Buckshot at 10 yards
First, let’s take a look at two photos of buckshot fired from a distance 10 yards—the maximum range at which most self-defense shootings occur, according to law enforcement statistics.
Folks, this is why at inside-the-home distances I’ll trust my life to 00 buckshot over anything on the market, handguns and rifles included. Photo No. 1 shows the results of a Hornady Critical Defense load of eight 00 buckshot pellets. Photo No. 2 is Federal Premium Personal Defense, which contains nine pellets of 00 buckshot. At this distance, both loads dumped the entirety of their energy—essentially the equivalent of four simultaneous .45 ACP handgun rounds—within a 3-inch diameter. Buckshot therefore allows the armed citizen to deliver overwhelming energy to a very specific target. Note also how easy it would be to miss with buckshot. We will save this topic for a future column, but it’s worth noting. Those who choose shotguns for home defense because “you can’t miss with a scattergun” are misguided. You use a shotgun for home defense because of the energy it harnesses, not as a substitute for range time and practice.
Birdshot at 10 yards
Now let’s look at a couple of birdshot loads at 10 yards: Photo 3 is Remington Lead Game Loads, a 1-ounce load of No. 7 1/2 shot, and photo 4 is B&P MB Classic, a 1 1/8-ounce load of No. 5 shot. They would likely prove a bad guy’s demise at this close proximity (the Remington load packs about 1,400 ft.-lbs. at the muzzle). Note, however, how wide their patterns are already on a 12-inch target. Such patterns are already less likely than buckshot to deliver all of their energy to the bad guy’s vitals, and the disparity will only increase with distance. Averaging about 172 ft.-lbs. at the muzzle, an individual 00 buckshot pellet hits harder than a .32 ACP handgun round—just one or two delivered to an intruder would cause him to second-guess his vocation. An average No. 7 1/2 birdshot pellet, however, packs just 4 ft.-lbs. of energy. Therefore, to be effective for home defense, it’s imperative for birdshot to impact the target in a highly concentrated pattern. Certainly this can be improved by experimenting with chokes and other loads.

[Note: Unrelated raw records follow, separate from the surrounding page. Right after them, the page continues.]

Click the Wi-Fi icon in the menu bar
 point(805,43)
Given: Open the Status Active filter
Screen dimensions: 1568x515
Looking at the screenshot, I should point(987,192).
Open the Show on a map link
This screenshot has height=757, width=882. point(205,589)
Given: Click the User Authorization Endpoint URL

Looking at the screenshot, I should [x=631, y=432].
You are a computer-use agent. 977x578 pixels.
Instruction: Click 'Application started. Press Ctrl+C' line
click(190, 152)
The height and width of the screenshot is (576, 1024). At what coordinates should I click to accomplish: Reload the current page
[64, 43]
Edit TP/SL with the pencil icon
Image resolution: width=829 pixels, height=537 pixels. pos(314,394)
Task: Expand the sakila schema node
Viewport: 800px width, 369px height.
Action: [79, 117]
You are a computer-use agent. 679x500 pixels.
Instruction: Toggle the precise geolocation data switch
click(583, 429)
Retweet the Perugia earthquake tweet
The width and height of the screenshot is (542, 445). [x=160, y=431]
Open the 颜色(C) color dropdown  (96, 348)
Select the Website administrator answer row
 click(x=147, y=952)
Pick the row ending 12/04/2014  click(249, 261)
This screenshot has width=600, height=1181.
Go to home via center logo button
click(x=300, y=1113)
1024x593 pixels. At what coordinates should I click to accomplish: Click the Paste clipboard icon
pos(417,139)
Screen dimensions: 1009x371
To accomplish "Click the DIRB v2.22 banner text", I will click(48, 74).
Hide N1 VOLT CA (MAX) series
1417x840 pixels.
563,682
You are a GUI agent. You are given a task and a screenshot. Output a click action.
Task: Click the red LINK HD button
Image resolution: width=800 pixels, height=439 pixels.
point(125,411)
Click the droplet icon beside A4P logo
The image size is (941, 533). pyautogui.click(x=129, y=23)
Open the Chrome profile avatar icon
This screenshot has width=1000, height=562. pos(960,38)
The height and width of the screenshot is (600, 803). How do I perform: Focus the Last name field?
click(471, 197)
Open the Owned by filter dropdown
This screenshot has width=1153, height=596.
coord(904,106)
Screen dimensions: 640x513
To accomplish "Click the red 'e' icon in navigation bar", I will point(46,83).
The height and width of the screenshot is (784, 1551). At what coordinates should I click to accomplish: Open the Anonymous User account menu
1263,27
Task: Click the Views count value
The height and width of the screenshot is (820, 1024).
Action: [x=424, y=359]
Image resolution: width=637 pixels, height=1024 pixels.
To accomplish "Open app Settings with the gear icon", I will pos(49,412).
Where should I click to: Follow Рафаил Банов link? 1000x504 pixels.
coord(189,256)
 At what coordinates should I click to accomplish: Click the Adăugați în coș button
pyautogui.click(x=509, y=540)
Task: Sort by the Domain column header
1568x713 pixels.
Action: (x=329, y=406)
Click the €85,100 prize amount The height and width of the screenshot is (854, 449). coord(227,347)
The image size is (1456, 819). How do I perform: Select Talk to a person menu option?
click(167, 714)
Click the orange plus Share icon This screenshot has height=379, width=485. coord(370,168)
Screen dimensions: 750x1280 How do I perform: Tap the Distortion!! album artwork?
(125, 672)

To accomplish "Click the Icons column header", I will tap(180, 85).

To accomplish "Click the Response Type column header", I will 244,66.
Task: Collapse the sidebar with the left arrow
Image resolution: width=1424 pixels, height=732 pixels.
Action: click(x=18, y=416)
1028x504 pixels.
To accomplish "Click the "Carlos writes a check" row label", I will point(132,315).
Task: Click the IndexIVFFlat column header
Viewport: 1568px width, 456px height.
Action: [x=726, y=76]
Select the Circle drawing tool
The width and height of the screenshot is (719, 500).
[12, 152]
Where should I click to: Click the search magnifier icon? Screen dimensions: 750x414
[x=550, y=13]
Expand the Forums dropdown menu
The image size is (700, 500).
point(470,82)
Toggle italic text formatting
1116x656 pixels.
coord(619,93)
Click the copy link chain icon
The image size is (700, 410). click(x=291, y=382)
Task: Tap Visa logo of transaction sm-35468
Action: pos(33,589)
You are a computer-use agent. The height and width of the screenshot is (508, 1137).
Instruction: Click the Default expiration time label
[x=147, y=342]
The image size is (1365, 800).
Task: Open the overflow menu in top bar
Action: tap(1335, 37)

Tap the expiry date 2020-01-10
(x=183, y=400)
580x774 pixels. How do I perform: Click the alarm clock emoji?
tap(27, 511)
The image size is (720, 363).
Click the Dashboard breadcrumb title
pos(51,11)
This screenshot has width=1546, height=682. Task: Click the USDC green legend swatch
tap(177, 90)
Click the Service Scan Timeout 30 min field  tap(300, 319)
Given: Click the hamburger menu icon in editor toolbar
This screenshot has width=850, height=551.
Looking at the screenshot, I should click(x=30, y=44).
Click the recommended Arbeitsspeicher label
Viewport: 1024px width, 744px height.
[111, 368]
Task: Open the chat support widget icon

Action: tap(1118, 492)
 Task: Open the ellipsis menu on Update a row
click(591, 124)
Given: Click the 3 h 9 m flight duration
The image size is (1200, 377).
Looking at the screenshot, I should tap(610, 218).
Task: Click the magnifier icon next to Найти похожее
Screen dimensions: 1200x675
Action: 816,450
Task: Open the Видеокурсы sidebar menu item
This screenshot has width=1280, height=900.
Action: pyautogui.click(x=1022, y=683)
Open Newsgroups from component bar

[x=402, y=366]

A third birdshot round, Federal Premium Prairie Storm, a 1¼-ounce load of No. 6 shot, displayed a very tight pattern for a game load as seen in photo 5. It uses the same “FliteControl” wad as Federal’s Personal Defense Buckshot load (the VersaTite wad by Hornady Critical Defense is similar). Unlike a conventional wad, the FliteControl design stays with the payload for a longer time and distance, thereby delivering a tighter pattern to the target. It’s a great shell for knocking down distant pheasants, and based on this pattern, it would probably stop a home invasion in a hurry. However, it also produced by far the stoutest recoil of any shell tested, buckshot included. Nonetheless, if you insist on using birdshot for home defense, this is perhaps a load worth looking into.
The 25-Yard Test
At 25 yards, birdshot has decreased in effectiveness by a wide margin. A home-defense scenario is less likely to occur at such distance, but these patterns demonstrate a key weakness of birdshot: With every yard, a pattern of birdshot widens incrementally, decreasing its ability to deliver a concentrated blow to burglar-sized vitals.
Additionally, all those pretty holes in the paper in photo 6 may be a bit misleading. Birdshot has slowed quite a bit by the 25-yard mark, so it could take more than a few pellet strikes to get the job done.
The heavier buckshot pellets, on the other hand, still pack plenty of punch at this yardage, and both loads tested dumped 50-75 percent of their pellets into the 12-inch target as seen in photo 7.
Chokes and loads can be tweaked, but as a general rule, the pellets—and therefore the energy—of birdshot widens and disperses over a shorter distance than buckshot. So, if you prefer to use birdshot, proper patterning is absolutely essential to ensure lethality. But, as evidenced by these patterns, delivering energy to the target is generally achieved more easily and effectively with buckshot, which is one of the reasons it remains the most popular choice for defensive purposes.